One of the purposes of this exhibit was to shed light and make the business of textiles and it’s processes less anonymous. We consume and buy clothing, but we never or rarely stop to think about the people behind the making of it. Sharing the faces and environment of some of the workers in an Indonesian factory and putting a face to the fabric, humanizes the process but also makes us stop and think about the fact that it is a person who has created the garments we wear. Let it sink in a bit. Added to that, the North West of England was famous for its milling industry, the area thrived on this, but over time as we pushed for cheaper fashion, the need to cut costs and have cheaper labour drove the milling/weaving process overseas. Which ultimately killed the milling industry in the area and affected the region very severely.

We got to see a machine at work weaving a pattern of fabric, it was really remarkable- how quickly the machine works, but also just how many different jobs it does all at once. It was also incredible to see how skilled the men and women were who worked the machines. We also got to see how a machine makes the weave for a towel.

“Wooden Bobbins”
At the front of the mill there were wagons and wagons full of the tools they actually used while it was a working mill. It really caught my eye how some of the wooden spindle thingys (not sure what the real name is- lol). I found it kind of looked like maggots (attractive), but I couldn’t help but think that it could be used to make some really interesting things. Just in love with all of the “textures” that were on display all over the defunct mill.

“Metal Texture”
I’m not fully sure why, but I love this shot, the focus in the front and the blur in the back- how clear the texture at the front of this device is- just proud of it. No idea what this thing is called, hence the title of the shot- lol. Yes, I did try google…

“Curious Cutie”
I had to include one of this curious little one, she was so intrigued and really enjoyed exploring the old mill. She even staged this photo op!

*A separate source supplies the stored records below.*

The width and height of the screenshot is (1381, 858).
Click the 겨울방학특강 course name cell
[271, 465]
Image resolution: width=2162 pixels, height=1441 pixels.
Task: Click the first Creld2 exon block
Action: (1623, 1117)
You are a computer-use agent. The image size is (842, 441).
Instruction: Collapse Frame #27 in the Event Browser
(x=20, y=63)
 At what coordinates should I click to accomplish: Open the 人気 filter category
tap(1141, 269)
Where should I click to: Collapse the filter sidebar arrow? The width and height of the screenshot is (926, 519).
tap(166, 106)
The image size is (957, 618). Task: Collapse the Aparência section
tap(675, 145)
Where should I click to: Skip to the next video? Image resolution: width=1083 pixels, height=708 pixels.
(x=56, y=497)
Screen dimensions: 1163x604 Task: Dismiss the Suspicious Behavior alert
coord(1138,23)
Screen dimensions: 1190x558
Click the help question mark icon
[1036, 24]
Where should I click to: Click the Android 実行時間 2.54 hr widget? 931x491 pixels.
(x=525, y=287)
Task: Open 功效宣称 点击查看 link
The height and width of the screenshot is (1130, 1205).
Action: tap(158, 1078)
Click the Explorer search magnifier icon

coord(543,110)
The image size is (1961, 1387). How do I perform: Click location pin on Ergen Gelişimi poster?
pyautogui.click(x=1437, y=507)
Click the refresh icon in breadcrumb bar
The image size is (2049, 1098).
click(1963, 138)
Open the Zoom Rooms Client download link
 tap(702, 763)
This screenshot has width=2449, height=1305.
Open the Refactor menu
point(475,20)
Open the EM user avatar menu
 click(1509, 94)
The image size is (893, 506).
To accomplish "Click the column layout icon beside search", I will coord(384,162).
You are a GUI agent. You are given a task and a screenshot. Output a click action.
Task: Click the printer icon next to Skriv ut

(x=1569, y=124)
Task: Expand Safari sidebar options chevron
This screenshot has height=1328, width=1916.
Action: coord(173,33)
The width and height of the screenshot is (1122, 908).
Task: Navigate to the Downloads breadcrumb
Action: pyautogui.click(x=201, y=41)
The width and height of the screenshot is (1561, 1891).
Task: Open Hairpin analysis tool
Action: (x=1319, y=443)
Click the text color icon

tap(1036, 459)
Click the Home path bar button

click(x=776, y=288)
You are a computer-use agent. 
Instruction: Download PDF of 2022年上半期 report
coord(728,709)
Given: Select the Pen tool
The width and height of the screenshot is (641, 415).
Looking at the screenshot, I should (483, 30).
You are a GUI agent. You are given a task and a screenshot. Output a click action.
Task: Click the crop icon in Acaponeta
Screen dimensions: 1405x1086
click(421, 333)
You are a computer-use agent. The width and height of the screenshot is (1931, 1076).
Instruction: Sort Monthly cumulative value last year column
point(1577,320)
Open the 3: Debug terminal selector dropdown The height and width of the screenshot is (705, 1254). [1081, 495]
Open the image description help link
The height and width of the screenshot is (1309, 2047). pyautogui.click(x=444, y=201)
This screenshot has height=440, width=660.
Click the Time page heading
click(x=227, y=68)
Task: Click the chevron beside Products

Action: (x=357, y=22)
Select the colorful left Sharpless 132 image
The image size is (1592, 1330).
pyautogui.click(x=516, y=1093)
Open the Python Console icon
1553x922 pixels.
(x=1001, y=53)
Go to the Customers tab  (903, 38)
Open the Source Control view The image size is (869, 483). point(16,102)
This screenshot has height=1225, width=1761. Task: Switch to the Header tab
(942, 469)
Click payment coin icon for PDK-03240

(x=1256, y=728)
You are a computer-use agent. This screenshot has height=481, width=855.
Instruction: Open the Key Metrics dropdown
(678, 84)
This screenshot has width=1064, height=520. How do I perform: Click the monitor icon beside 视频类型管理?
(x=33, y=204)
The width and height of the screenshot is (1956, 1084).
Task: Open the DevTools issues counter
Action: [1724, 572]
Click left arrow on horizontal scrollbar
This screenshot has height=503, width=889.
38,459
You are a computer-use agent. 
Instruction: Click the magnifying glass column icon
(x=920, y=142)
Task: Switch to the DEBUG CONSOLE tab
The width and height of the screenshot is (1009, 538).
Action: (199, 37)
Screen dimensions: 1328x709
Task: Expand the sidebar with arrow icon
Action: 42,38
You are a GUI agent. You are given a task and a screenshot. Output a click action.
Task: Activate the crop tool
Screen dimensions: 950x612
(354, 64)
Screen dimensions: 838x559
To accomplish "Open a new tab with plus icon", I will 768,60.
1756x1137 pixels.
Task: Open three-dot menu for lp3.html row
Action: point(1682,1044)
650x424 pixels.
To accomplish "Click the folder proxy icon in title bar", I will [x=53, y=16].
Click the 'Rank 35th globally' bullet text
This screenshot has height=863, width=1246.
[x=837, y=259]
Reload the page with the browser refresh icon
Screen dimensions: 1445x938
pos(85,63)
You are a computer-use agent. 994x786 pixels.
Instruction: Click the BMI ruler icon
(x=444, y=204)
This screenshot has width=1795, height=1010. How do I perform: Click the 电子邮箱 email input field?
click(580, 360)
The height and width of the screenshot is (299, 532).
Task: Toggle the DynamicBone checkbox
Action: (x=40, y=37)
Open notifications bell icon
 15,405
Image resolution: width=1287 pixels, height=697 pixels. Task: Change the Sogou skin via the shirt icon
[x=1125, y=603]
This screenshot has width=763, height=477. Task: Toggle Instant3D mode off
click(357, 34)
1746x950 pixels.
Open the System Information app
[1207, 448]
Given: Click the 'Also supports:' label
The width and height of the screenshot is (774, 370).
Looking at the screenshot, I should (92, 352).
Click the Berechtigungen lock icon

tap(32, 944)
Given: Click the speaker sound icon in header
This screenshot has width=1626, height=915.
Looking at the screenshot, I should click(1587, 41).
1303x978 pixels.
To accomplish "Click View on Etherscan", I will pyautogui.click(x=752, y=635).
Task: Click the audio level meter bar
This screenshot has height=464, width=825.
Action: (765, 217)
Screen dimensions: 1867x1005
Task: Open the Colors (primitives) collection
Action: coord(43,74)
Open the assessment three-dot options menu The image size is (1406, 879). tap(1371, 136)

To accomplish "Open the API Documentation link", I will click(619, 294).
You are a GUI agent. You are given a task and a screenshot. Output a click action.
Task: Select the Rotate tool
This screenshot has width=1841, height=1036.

I found so many things pretty, especially if you changed the angle you were looking from. I tend to try to do that when it comes to my photography, especially if it’s an area lots of people will visit. I purposefully blurred the above shot

“Stacked Wooden Bobbins
This is another one of those shots where I really liked the repetition in the depth of field. I kinda have an obsession with focus and blurring the background of the shots, it kind of makes it a bit more interesting to me.

This is my kind of photography, lots of macro shots and all the while learning about things in your neighborhood. What are some of the hidden gems in your area? Share with us.